It is currently unclear whether a single actor is responsible for the Soul framework, but it is confirmed that it is attributed to a Chinese group.
The cybersecurity researchers at Check Point have shared their findings of a campaign discovered in late 2020 in which the initial infection vector is the same as previously associated with a Chinese APT group dubbed Sharp Panda.
In their latest campaign, government entities in Southeast Asia have been the target. Researchers state that Sharp Panda has been involved in multiple campaigns targeting Southeast Asian countries including Vietnam, Thailand, and Indonesia.
Chinese Espionage Group Drop SoulSearcher Loader
The group has changed their tactics in this campaign, as instead of using VictoryDll, they are using the new version of SoulSearcher loader to load the Soul modular framework. This framework was previously observed in another spying campaign targeting ICT, defense, and healthcare sectors in Southeast Asia.
It is currently unclear whether a single actor is responsible for the Soul framework, but it is confirmed that it is attributed to a Chinese group. In this ongoing surveillance operation, Sharp Panda specifically targeted Southeast Asian government entities using spear-phishing emails through which they gained initial access to their targets’ networks.
Email Analysis
According to Check Point researchers, these emails contain a Word document with government-themed lures.
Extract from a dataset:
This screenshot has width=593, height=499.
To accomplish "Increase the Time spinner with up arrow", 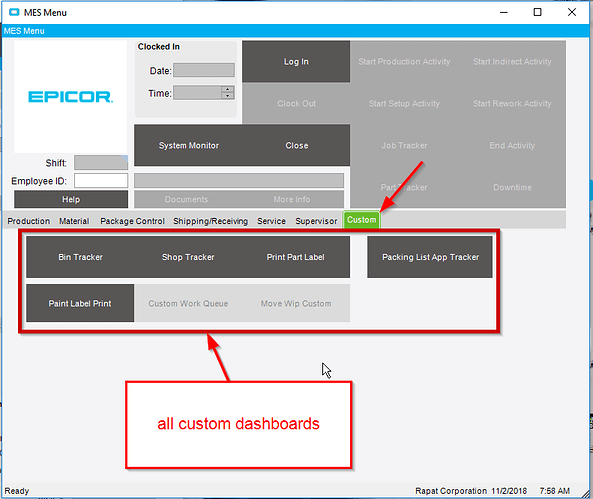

The attackers leveraged a remote template for downloading and executing a malicious RTF document equipped with the RoyalRoad kit.
Once it has invaded the network, it initiates a string of in-memory loaders, comprising a custom DLL downloader the researchers named “5.t Downloader,” and another 2nd-stage loader that delivers the final payload.
The final payload previously seen in Sharp Panda campaigns was VictoryDll, which enabled remote access and data theft. In this campaign, the attackers targeted a government entity with a geo-fenced C2 server that delivered a new version of the SoulSearcher loader, which can download, decrypt, and load different modules of the Soul modular backdoor in memory.
How Does the Attack Work?
In a blog post, researchers wrote that, the downloader is dropped by RoyalRoad RTF as res6.a onto the disk and executed by a scheduled task with rundll32.exe, Start A, the functionality of which is consistent with previous Sharp Panda activities. The C2 servers of the attackers return payloads to requests from the IP addresses of their target locations due to being geofenced.
Contrary to the attackers’ previous tactics of sending encrypted data using RC4 with base64 encoding, in the new campaign the payload request is issued to the same PHP path with the host parameter specified and both MD5- hashed and in clear-text. The new version is a simpler version of string encryption, with a loop XORing an encrypted character.
What Data is Stolen?
The downloader collects sensitive device data such as the OS name, hostname, version, username, system type (32- or 64-bit), MAC addresses of the networking adapters, and antivirus software information. If the device is promising enough, the server contains the next stage executable in an encrypted format and its MDS checksum.